Merck seeks U.S. approval for COVID pill
Move puts drug one step closer to becoming first oral antiviral treatment
Merck & Co. and its partner Ridgeback Biotherapeutics LP are seeking emergency use authorization in the U.S. for molnupiravir, moving the pill closer to becoming the first oral antiviral treatment for COVID-19.
An application was submitted with the U.S. Food and Drug Administration for molnupiravir to treat mild-to-moderate COVID-19 in adults at risk of developing a severe illness that may require hospitalization, the companies said in a statement Monday.
Submissions to regulatory authorities worldwide are expected in the coming months after an interim analysis of clinical trial data found it cut the risk of hospitalization for such patients by half.
“The extraordinary impact of this pandemic demands that
we move with unprecedented urgency, and that is what our teams have done by submitting this application for molnupiravir to the FDA within 10 days of receiving the data,” said Merck chief executive officer Robert M. Davis, who took the helm from Kenneth Frazier in July.

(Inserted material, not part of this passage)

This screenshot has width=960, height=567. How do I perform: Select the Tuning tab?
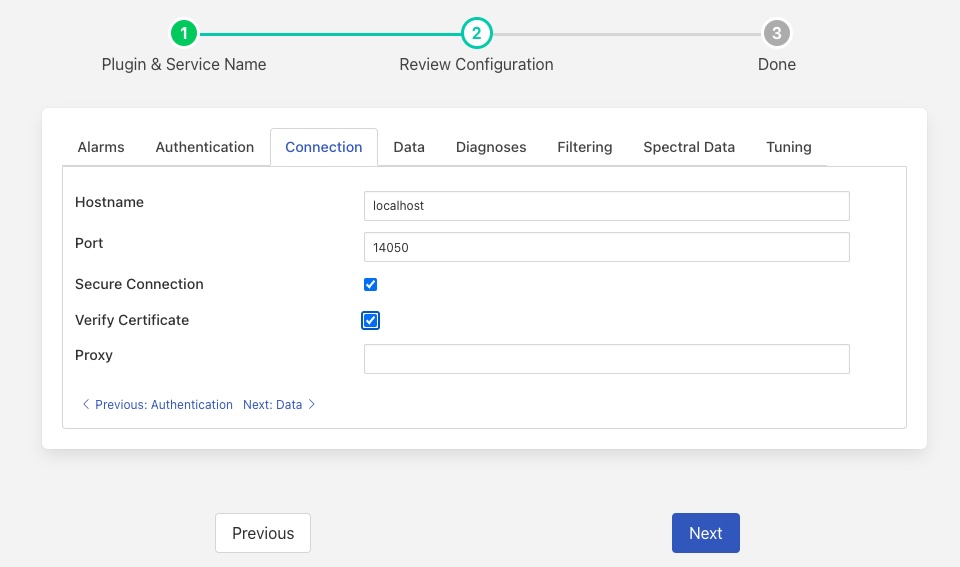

Molnupiravir can be given to patients at home, unlike Gilead Sciences Inc.’s antiviral remdesivir and monoclonal antibody therapies that are administered via intravenous infusion usually in hospitals or clinics. Treating COVID patients at home averts the risk they’ll transmit the virus to medical staff and other patients.
Nicholas Kartsonis, senior vice-president of clinical research for infectious diseases and vaccines at Merck Research Labs, said he’s encouraged by the safety profile of the pill.
“We don’t see a lot of specific adverse experiences of concern,”
he said, noting Merck has shared robust data on side effects with U.S. regulators.
Asked if Merck anticipated an authorization before a potential holiday surge in infections, Kartsonis said he hopes to see clearance by Halloween.
Safe, well-tolerated, affordable and easy-to-administer antivirals are ideal treatments because they directly counter the virus, limiting its damage to the body and the duration of illness. Steroids and blood-thinners that have been shown to improve survival in hospitalized patients don’t directly fight the virus; rather they prevent a worsening of COVID symptoms.
The Kenilworth, N.J.-based drugmaker agreed in June to a $1.2-billion supply deal to provide the U.S. government 1.7 million courses of treatment once the drug gains FDA authorization or approval.